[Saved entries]
------------------------------

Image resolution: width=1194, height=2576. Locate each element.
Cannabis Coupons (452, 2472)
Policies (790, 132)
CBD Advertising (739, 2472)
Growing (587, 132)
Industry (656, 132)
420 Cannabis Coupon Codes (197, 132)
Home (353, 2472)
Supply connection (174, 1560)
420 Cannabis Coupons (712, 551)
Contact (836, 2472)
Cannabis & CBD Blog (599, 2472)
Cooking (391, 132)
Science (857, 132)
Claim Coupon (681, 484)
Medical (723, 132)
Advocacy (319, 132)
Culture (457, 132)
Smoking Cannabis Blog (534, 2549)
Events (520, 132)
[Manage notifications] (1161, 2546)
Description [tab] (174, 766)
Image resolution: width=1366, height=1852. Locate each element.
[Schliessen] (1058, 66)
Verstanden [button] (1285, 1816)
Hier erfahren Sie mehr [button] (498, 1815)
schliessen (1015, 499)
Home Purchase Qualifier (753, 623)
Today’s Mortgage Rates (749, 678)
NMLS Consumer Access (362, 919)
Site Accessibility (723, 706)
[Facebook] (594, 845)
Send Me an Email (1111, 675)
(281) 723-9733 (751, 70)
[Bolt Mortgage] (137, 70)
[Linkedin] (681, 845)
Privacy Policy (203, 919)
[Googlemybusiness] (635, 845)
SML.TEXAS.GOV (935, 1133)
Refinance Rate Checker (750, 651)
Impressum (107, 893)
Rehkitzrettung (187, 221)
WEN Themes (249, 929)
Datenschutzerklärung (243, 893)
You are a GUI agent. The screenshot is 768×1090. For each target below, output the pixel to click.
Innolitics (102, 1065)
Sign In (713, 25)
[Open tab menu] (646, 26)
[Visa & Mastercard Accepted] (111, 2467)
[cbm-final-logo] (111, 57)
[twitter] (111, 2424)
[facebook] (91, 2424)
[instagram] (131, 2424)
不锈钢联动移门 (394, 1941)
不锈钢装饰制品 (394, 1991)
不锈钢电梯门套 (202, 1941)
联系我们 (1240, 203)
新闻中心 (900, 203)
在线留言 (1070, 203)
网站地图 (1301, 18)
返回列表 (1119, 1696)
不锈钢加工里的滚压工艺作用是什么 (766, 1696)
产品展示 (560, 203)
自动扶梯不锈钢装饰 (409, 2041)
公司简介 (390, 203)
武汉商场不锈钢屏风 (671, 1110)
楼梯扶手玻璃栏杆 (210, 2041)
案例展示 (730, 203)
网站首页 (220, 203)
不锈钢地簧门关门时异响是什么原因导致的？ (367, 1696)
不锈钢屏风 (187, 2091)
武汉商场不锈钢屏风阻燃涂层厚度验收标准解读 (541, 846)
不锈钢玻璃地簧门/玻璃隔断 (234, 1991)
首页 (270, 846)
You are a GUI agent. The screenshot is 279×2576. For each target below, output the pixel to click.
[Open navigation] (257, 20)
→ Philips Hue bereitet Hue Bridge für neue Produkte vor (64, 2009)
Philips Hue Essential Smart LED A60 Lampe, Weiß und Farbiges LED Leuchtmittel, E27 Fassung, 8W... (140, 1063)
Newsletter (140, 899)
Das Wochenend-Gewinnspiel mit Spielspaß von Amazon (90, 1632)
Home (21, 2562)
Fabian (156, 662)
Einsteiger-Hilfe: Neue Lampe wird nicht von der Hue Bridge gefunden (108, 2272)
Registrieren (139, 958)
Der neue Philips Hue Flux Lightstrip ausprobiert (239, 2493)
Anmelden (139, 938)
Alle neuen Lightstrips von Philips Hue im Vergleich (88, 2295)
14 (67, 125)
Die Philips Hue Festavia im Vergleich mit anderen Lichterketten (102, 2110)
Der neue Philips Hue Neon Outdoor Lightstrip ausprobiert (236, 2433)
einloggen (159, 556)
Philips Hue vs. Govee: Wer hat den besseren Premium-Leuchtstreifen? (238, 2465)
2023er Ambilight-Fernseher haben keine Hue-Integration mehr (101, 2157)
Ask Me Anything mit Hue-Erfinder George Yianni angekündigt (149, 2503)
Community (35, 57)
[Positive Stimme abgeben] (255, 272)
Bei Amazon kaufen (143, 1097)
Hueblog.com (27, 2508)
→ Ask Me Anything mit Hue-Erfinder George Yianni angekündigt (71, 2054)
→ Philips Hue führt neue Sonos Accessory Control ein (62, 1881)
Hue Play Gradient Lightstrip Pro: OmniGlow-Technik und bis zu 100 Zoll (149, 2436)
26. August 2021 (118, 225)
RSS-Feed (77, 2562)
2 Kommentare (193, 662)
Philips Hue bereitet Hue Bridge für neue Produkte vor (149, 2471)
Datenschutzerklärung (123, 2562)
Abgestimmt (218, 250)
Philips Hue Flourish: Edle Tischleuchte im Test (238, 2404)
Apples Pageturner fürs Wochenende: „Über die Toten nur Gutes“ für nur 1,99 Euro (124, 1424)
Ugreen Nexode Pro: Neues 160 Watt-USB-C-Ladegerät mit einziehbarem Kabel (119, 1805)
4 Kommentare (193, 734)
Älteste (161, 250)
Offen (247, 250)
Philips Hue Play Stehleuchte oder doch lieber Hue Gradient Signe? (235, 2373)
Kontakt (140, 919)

------------------------------

_Problem to work on_. Could you transcribe the entries above word for word, from the line with "Home (21, 2562)" down to the line with "14 (67, 125)", keeping both?

_Task output_.
Home (21, 2562)
Fabian (156, 662)
Einsteiger-Hilfe: Neue Lampe wird nicht von der Hue Bridge gefunden (108, 2272)
Registrieren (139, 958)
Der neue Philips Hue Flux Lightstrip ausprobiert (239, 2493)
Anmelden (139, 938)
Alle neuen Lightstrips von Philips Hue im Vergleich (88, 2295)
14 (67, 125)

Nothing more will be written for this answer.